Roles define what actions may be run by users. Roles aggregate permissions, allowing the user with that particular role to execute actions according to those permissions.

There are predefined roles, that may be altered from the Control Panel. The Control Panel also allows adding new roles.

Implementing Roles

There should be a Role top-level class/model that would instanced for each role (be it predefined or added at runtime). This class would define what a role should look like.

Attributes would be:

  • name: a unique name/identifier for the role as shown to users
  • description: a description of the role and its purpose in the game
  • list of permissions: what are the permissions attached to the role

Methods for the class would be:

  • check_permission: check that permission given as argument is part of the list of permissions attached to the role

Permissions

Permissions are tokens of authority. Once a player has a role that has attached a given permission, he may run an action enabled by that permissions.

Permissions are predefined as a list of string identifiers inside the implementation. In various places in the source code there is a check for a given permission (the user has a role that has attached the permission); if that check is passed, then the following action may be done.

Permissions are defined as a list of tuples (name, description). Sample tuples are:

  • ("can-play-challenge-game", "User may play challenge game")
  • ("can-manage-spell-scrolls", "User may manage spell scrolls")
  • ("can-manage-users", "User can create and manage users")
  • ("can-manage-roles", "User can create and manage roles")
  • ("can-manage-groups", "User can create and manage groups")
  • ("can-manage-quest", "User can create and manage quests")
  • ("can-view-users", "User can view all users")

Within the Control Panel, a privileged user may view the list of permissions. These are to be used when editing or creating a role.

Actions on Roles

The most common action on roles is giving a user a specific role. This action is part of user actions. However, roles may be added, removed, changed or used during the game. The actions are listed below and may only be done by privileged users.

No action is possible on the predefined Administrator role.

  1. Add role

    When adding a role, the user will provide

    • the role name/identifier
    • the role description
    • list of permissions attached to the role
  2. Edit role

    Editing a role points the user to a screen that allows him to update any of the above attributes. He may remove or add certain permissions.

  3. Remove role

    When a role is removed it will no longer be available in the game. A role can only be removed if there are no players using that role.

  4. View roles

    Show a listing of all roles currently defined in the platform: show name, description and permissions attached to the role.

Predefined Roles

The roles below are predefined in the game and are available after installing.

  1. Guest

    Guest is defined for users that are not considered active inside the platform. In case the content is public, this is somewhat of a role for any non-authenticated connection. Otherwise, it would be the default role for any new user.

    A Guest role may only be used to view existing content and game statistics.

  2. Player

    The Player role is probably the most common role, being available to users that are using the games in the platform. Users with Player role may play any game. Users with Player role have no access to the Control Panel interface.
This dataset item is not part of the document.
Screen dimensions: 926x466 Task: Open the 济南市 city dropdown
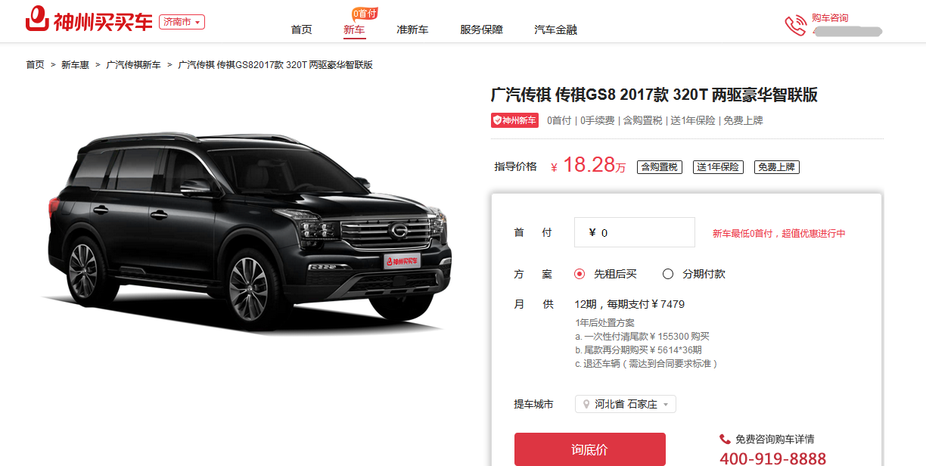click(182, 22)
    A Player rol may receive modifiers, may send messages, may play games and see statistics and leaderboards inside the game.

  3. Editor

    The Editor role is for content creators (for games). The Editor role may create new games, may reply to user questions and approve user proposed content.

  4. Manager

    The Manager role is able to control all aspects related to the game. A Manager role may create users, groups, modifiers, may enable or disable content.

  5. Administrator

    The Administrative role is similar to the Manager role, with the addition of any platform-specific permissions (such as disabling authentication for a given time period, setting up game start date etc.). This role can not be changed inside the platform to prevent the accidental cut off of privileges.